● The records
====

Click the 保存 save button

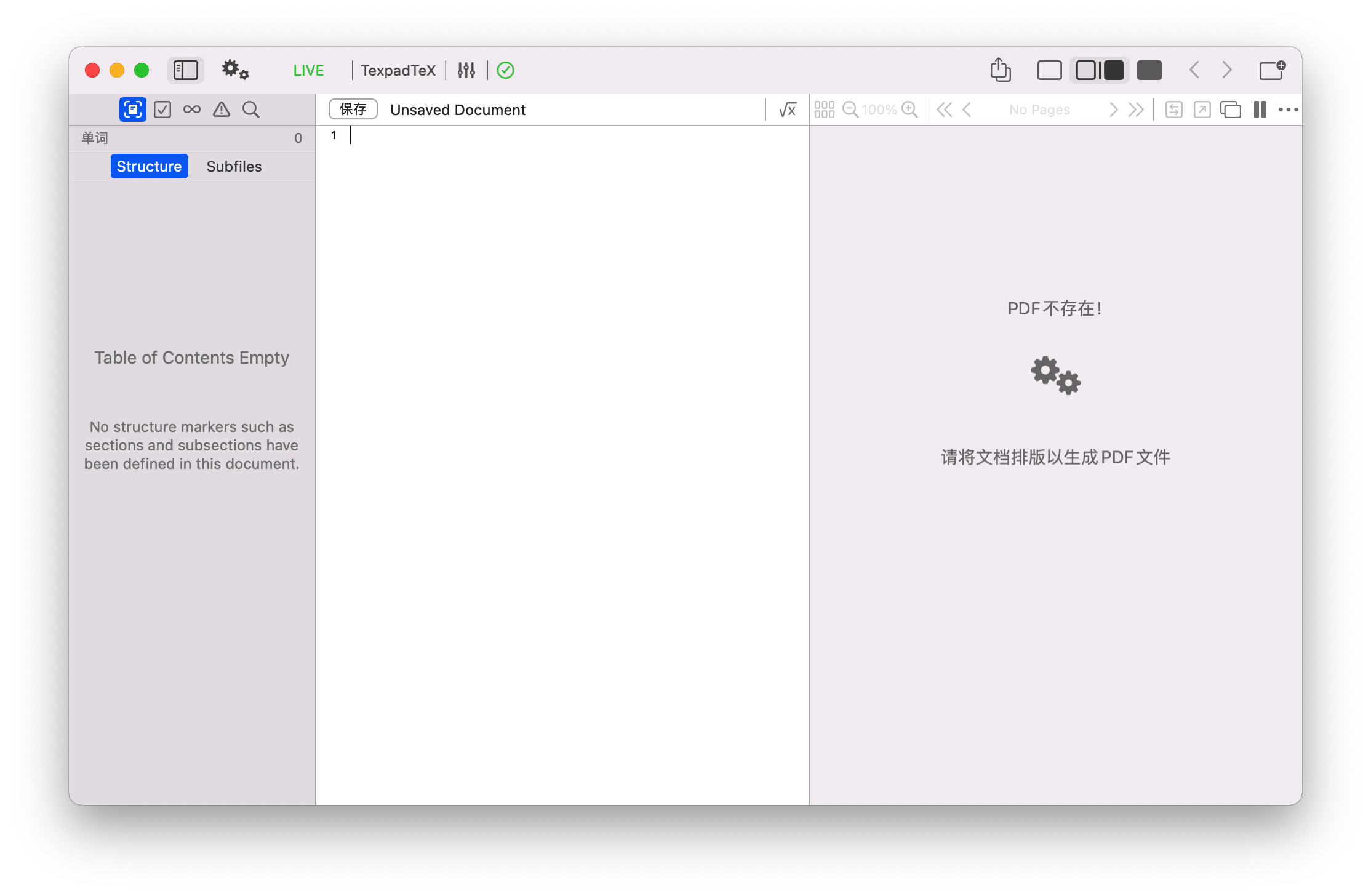pyautogui.click(x=352, y=109)
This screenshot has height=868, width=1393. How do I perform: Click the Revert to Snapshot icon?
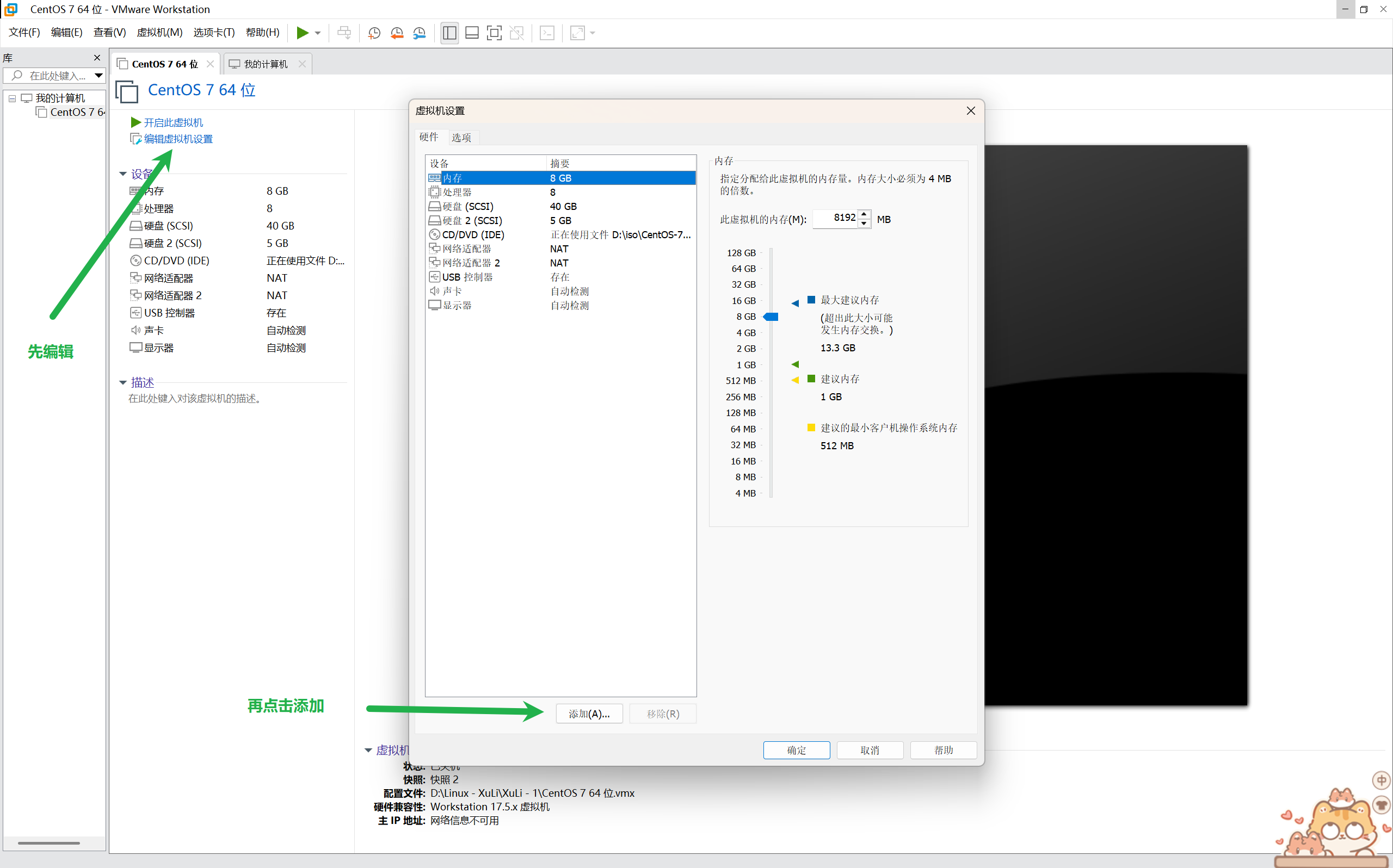(397, 33)
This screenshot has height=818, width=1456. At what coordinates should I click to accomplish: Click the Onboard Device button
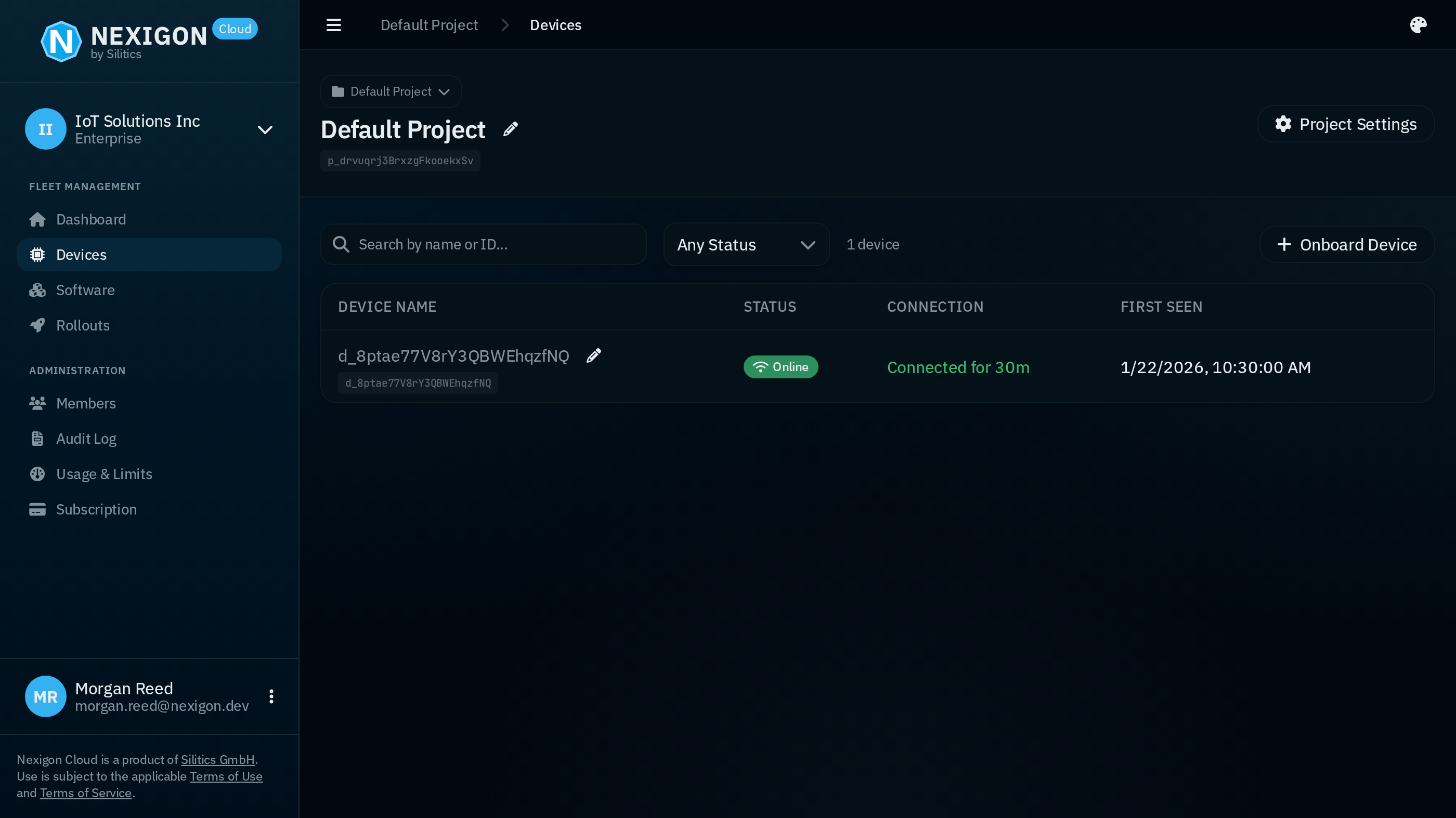pos(1347,244)

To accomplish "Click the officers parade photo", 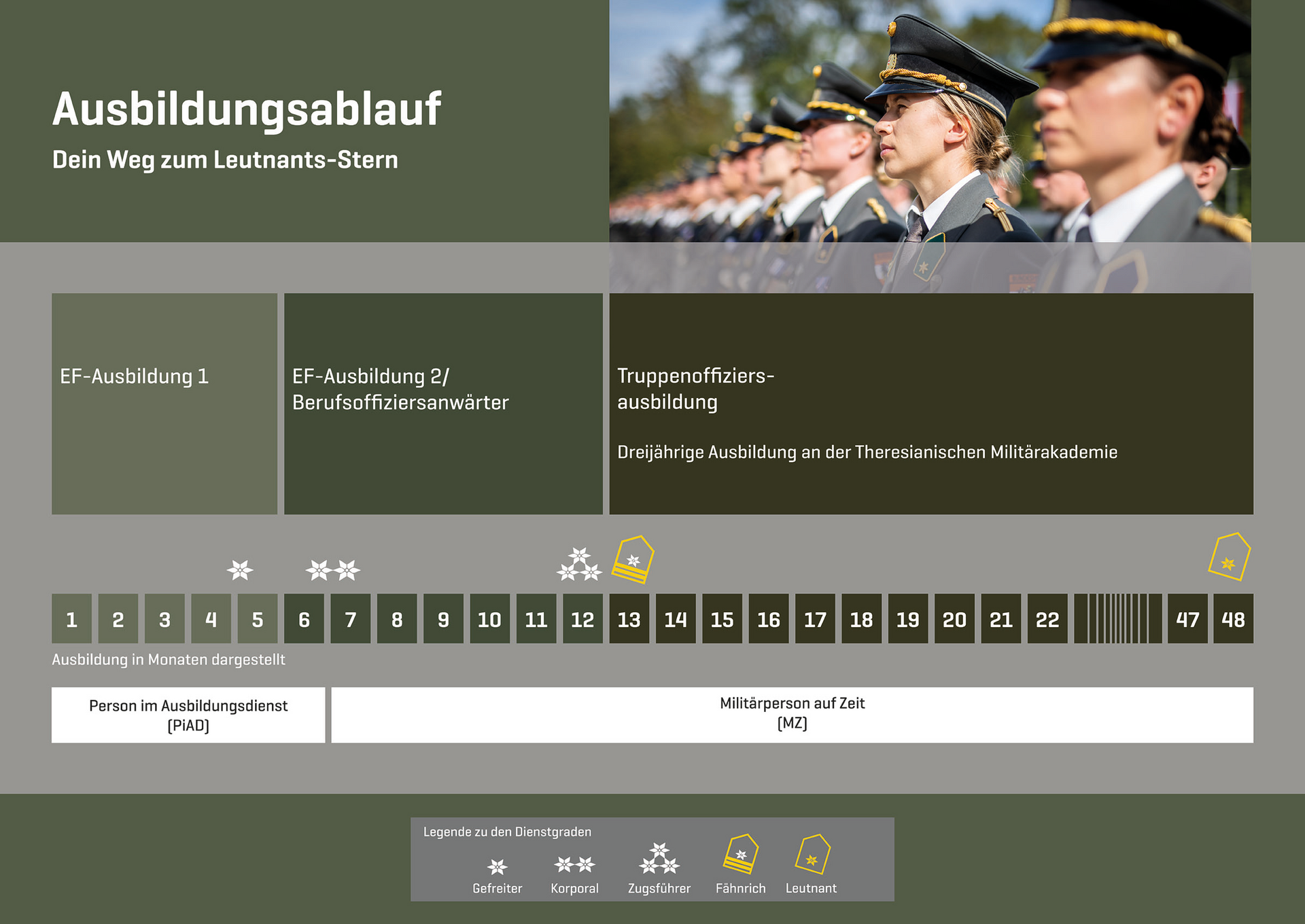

====

● Work item
Retype each line above precisely, please. Skip anything that is a picture.

● Written response
Click the 保存 save button

pyautogui.click(x=352, y=109)
This screenshot has height=868, width=1393. How do I perform: Click the Revert to Snapshot icon?
(397, 33)
This screenshot has height=818, width=1456. At what coordinates should I click to accomplish: Click the Onboard Device button
pos(1347,244)

To accomplish "Click the officers parade photo", 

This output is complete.